La resistibile ascesa della spesa pubblica. Come il debito pubblico italiano divenne una favola


“I governi dal 1980 al 93 ci hanno portato ad avere quel macigno che incombe per 80 milioni su ciascuno di noi, anche sui bambini appena nati e che nasceranno domani; ma la colpa non è stata soltanto del pentapartito, la colpa è stata della sinistra, perché delle 2000 leggi che hanno provocato quel danno immenso il 90 per cento sono state approvate grazie al partito comunista.’’ Così Silvio Berlusconi rivedeva a suo modo il grande credo della seconda repubblica. Quello sul debito pubblico, generato e non creato nella stessa sostanza della prima repubblica italiana. Ma non solo Berlusconi. “Il governo fa bene a criticare il pesante debito pubblico ereditato e certo non potrà appesantirlo ancora di più’’, scriveva al corriere della sera Tommaso Padoa-Schioppa nel 2006. Perfino oggi che siamo arrivati ai necrologi di questi lunghi vent’anni di safari, leggiamo commenti, come questo di Francesco Giavazzi, in cui giudica la seconda repubblica ‘’Un insuccesso che non possiamo giustificare col livello di debito ereditato negli anni 80: la storia insegna che dal debito si esce[..] con la crescita.” Anche chi con il sistema politico ed economico Italiano ma ancor più in alto capitalistico non vorrebbe aver nulla a che vedere, non sfugge però alla grande fede di fine secolo :‘’Negli anni 80 hanno ipotecato il nostro presente, ora ipotecano il nostro futuro’’ oppure ‘’La crisi la paghi chi ha creato il debito’’, tutti fortunati slogan dei celeberrimi indignados all’italiana. Per finire poi, a guardare bene viene fuori anche l’immancabile barzelletta/battuta di un precoce Berlusconi ,siamo solo nel 1996, quasi un certificato di garanzia, per l’idea più trasversale e più rappresentativa di vent’anni di vita politica in Italia: “Quando un governo riceve dai governi precedenti 3 milioni di miliardi di debito…ma si deve preoccupare per qualche miliardo di debito in più?”.

### VOCI FORNITE
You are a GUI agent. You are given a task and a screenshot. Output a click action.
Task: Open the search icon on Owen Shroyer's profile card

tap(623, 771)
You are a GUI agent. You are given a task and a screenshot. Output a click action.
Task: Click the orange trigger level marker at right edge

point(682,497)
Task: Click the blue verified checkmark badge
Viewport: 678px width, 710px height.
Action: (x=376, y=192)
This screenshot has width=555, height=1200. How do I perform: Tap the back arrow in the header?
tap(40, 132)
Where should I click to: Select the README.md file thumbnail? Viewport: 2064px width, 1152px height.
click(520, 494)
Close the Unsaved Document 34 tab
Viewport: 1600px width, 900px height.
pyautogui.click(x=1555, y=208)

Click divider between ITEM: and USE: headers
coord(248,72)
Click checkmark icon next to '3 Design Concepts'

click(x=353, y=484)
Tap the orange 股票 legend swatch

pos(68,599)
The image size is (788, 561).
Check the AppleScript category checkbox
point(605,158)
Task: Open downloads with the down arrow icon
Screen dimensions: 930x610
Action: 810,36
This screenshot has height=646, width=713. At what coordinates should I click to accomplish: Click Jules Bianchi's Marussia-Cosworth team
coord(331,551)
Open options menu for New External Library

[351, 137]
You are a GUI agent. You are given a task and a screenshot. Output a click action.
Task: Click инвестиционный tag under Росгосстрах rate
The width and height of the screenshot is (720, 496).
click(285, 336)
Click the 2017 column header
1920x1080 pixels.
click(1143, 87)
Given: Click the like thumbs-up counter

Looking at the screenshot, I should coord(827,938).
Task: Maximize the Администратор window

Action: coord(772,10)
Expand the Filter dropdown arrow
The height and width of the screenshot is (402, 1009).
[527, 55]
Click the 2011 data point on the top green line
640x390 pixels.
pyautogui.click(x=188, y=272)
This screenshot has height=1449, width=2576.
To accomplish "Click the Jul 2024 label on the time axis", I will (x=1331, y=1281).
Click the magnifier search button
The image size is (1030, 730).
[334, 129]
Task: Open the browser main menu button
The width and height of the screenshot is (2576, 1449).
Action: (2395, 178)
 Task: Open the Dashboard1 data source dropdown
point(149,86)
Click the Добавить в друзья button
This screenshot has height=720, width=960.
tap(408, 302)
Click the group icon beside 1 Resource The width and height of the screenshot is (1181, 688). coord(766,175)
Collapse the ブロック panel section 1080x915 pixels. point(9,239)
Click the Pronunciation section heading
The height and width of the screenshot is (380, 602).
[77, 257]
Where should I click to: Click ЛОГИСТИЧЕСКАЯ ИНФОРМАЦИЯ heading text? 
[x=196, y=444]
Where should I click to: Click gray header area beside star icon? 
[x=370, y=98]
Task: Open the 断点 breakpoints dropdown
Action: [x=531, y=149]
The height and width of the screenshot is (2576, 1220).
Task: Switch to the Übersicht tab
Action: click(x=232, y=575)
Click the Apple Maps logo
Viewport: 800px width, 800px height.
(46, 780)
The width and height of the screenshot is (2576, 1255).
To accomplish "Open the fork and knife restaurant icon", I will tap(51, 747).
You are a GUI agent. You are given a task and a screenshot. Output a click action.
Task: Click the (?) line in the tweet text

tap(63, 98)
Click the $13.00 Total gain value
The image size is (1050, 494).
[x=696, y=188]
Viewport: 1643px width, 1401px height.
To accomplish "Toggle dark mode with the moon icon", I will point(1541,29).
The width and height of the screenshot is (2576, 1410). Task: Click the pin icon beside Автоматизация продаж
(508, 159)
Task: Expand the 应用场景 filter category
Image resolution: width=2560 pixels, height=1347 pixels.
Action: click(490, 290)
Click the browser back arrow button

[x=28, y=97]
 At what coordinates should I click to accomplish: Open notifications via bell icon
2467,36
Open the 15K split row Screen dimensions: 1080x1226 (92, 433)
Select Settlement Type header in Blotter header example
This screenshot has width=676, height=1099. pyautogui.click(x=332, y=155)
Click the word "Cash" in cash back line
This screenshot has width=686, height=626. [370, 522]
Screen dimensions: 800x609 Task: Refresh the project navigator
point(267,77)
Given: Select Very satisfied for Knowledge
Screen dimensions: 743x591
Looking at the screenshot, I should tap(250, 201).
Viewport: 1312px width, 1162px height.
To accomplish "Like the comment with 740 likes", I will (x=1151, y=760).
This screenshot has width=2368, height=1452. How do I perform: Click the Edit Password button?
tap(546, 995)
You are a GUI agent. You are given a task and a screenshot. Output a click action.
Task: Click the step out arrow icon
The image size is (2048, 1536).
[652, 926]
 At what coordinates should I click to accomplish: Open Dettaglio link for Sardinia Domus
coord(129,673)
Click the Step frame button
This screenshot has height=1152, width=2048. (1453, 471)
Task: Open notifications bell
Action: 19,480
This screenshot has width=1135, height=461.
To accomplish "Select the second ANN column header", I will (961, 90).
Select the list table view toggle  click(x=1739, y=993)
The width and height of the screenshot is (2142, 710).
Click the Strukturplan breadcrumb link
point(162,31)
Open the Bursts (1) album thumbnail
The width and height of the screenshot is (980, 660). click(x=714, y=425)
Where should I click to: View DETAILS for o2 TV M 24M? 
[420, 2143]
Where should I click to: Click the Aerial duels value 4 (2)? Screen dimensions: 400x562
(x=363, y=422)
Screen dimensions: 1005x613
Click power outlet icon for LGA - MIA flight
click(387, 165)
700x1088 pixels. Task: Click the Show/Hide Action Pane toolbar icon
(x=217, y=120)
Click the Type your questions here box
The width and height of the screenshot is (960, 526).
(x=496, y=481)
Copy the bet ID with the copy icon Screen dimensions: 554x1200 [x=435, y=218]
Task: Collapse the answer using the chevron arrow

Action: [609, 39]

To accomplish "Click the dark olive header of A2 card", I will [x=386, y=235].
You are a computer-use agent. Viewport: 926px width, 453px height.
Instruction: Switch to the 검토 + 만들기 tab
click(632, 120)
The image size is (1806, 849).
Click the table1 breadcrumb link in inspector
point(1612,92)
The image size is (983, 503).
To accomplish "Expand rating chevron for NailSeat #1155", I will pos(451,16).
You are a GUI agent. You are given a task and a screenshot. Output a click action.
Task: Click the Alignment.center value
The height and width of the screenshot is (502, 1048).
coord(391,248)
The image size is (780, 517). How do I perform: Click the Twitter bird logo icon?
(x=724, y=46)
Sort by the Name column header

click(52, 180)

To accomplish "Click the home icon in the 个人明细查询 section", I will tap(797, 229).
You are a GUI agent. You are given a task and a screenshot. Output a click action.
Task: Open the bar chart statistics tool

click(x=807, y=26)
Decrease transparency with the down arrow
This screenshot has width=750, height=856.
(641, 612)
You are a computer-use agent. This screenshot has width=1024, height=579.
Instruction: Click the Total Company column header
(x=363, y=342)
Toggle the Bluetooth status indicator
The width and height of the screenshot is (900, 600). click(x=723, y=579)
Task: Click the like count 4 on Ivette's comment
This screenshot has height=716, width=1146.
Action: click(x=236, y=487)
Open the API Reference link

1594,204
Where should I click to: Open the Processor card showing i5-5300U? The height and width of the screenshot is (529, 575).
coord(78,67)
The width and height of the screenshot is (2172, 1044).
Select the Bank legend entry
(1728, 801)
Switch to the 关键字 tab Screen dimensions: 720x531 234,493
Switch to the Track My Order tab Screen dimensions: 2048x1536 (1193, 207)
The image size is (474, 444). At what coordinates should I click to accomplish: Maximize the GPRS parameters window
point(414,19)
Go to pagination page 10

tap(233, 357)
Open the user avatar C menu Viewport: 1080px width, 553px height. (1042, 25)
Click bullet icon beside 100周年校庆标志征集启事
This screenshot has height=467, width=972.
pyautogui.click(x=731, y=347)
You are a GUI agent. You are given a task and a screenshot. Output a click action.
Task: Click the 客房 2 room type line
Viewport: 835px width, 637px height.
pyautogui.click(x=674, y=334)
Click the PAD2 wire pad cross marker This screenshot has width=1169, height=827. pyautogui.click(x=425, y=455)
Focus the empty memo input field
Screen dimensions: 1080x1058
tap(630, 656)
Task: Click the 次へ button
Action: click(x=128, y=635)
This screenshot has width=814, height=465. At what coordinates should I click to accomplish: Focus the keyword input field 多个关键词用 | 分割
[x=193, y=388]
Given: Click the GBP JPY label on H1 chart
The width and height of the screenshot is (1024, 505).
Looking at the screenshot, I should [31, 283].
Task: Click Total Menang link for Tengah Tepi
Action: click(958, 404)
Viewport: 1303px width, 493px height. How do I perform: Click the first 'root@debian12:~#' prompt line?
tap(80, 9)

### OBIETTIVO 1
Rispondi alle domande seguenti basandoti sul testo sul debito pubblico.
(a) In quale anno Tommaso Padoa-Schioppa scriveva al Corriere della Sera?
(b) Secondo Berlusconi, quale percentuale delle 2000 leggi fu approvata grazie al partito comunista?
(c) A quale anno risale la battuta di Berlusconi sui 3 milioni di miliardi di debito?
### OBIETTIVO 2
Restituisci tutte le righe dell'elenco che contengono la stringa "value". Maiuscole e minuscole vanno distinte.

### SOLUZIONE SCRITTA 1
(a) Nel 2006.
(b) Il 90 per cento.
(c) Al 1996.

### SOLUZIONE SCRITTA 2
Click the $13.00 Total gain value
Where should I click to: Click the Aerial duels value 4 (2)? Screen dimensions: 400x562
Task: Click the Alignment.center value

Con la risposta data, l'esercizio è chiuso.